The Privy Council noted that the offences created by sections three and four of the Trafficking In Persons Act “are category (ii) offences.”
“It follows that there was no power to prefer a voluntary bill in relation to them. Whether the attorney general ought to have power to prefer a voluntary bill in the case of category (ii) offences, thus removing the necessity for a preliminary inquiry before the magistrate, is a matter of policy for Parliament; a comparatively simple legislative amendment can achieve that result if Parliament so decides.”
“The board will accordingly humbly advise Her Majesty that the appeal of the attorney general ought to be dismissed,” Lord Hughes concluded.
Hall was initially arraigned in Magistrate’s Court in February 2013 on four counts of trafficking of a person and two counts of unlawful withholding of papers, alleged to have been committed between January 10 to 28, 2013.
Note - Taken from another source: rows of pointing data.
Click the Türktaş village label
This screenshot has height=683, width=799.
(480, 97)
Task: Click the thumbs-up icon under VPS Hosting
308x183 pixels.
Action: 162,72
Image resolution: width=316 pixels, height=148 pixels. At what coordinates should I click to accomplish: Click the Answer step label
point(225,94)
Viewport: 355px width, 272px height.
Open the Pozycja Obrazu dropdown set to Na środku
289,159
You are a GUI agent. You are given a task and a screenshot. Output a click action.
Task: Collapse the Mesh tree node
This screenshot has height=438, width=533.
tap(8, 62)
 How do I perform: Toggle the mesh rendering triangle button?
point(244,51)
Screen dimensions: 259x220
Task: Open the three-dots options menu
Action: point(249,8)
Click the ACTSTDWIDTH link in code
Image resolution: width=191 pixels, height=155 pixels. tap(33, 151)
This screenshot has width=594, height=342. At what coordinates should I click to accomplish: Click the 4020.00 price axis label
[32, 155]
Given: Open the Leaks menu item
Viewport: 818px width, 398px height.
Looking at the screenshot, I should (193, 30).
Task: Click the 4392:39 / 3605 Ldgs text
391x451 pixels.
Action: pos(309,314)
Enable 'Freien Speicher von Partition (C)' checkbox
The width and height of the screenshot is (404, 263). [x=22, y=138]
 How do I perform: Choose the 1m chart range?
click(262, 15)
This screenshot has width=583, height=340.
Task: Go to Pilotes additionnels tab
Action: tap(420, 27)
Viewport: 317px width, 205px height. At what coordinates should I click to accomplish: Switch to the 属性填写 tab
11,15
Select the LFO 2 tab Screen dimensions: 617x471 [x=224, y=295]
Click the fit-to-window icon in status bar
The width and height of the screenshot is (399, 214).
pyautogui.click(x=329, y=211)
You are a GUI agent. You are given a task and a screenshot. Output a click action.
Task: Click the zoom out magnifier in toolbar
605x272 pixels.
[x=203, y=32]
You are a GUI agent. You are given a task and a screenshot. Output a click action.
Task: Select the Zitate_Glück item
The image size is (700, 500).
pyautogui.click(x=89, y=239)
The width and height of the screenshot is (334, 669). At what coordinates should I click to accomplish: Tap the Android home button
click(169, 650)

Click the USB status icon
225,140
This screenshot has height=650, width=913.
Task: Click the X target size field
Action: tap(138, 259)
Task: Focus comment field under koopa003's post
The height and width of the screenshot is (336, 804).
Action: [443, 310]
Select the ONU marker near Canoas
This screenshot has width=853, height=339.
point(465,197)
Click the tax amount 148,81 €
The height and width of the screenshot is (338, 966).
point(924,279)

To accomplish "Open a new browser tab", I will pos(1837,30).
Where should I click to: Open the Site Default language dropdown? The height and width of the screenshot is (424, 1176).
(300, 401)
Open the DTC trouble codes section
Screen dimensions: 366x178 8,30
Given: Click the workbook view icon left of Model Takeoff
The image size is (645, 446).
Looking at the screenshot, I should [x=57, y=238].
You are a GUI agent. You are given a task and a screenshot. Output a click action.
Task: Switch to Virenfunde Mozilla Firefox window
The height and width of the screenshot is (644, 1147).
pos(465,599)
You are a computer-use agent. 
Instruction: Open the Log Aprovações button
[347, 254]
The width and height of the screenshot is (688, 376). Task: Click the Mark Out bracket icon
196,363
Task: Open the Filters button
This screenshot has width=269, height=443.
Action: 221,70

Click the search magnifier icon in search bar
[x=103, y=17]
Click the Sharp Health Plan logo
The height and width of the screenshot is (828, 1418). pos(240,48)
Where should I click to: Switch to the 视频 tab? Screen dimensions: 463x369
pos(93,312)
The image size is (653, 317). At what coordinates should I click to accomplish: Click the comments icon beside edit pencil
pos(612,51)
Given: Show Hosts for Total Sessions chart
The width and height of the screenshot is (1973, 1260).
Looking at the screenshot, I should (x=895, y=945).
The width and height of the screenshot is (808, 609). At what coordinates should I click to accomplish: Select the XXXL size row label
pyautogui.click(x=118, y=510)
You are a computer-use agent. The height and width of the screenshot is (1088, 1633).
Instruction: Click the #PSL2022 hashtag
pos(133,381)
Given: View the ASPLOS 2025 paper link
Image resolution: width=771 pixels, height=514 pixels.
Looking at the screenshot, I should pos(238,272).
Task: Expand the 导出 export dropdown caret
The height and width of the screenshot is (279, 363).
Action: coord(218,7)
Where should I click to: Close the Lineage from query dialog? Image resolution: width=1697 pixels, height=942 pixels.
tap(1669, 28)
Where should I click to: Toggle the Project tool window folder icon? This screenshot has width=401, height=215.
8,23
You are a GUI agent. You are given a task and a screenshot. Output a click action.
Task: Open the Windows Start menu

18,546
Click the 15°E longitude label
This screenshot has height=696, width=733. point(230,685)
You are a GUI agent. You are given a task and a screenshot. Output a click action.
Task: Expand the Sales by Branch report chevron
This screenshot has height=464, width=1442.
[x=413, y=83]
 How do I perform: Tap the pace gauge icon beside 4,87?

She was not allowed to enter a plea to the allegations until she was formally arraigned in the Supreme Court. She pleaded not guilty to all of the charges.
She was ultimately convicted of all charges and faced between 15 years to life imprisonment on the first four charges and 10 years imprisonment on the remaining offences.
However, the trial judge did not consider that life imprisonment was a fitting sentence in the 26-year-old’s case and imposed a 15-year sentence instead.
A week after the January 21 appellate court decision, Hall’s alleged accomplice 56-year-old Ricardo Laing was discharged of the same crimes in Magistrate’s Court.
Since the case of Hall, all other human trafficking cases have been referred to Magistrate’s Court for trial.
Appolonia McLean-Smith, 27, also a Jamaican, was convicted in October 2014.
She received three years and eight months in prison on the charge of trafficking in persons and three years each for unlawful withholding of identification papers and transporting a person for the purpose of exploiting such person for prostitution.
The sentences were to run concurrently and take effect from the date of sentencing. However, McLean-Smith was credited for the 13 months spent on remand, reducing her prison time to two years and seven months.
In May of this year, Terrance Williams, Mariska Williams and Michael Parrila were cleared of nearly a dozen charges in their trial concerning the alleged trafficking and harbouring of five women for sexual exploitation in January 2015.
The five complainants did not appear at trial to give evidence concerning the allegations against the three accused. However, their statements to police were allowed into the record through Section 66 of the Evidence Act, which gives the court the discretion to allow the statements of witnesses who are dead, cannot be found or are too sick to testify into evidence.
The statements revealed that the five women knowingly came to The Bahamas to engage in exotic dancing but were not brought to the capital by the accused.
Though they claimed that they were not allowed to leave the apartment where they stayed unaccompanied, there were no claims of their passports being taken from them or being forced to have sex with anyone against their will.
The presiding trial magistrate had found that the Crown had not made out a sufficient case to warrant a conviction.
Clayton Phillips, 40, and Lekiesha Dean-Foulkes, 38, meanwhile, still await their day in court on trafficking in person charges.
They maintain that they did not conspire and/or engage in trafficking of a 26-year-old woman “for the purpose of exploitation” and will be defended by Krysta Mason-Smith at their trial scheduled to start on October 31.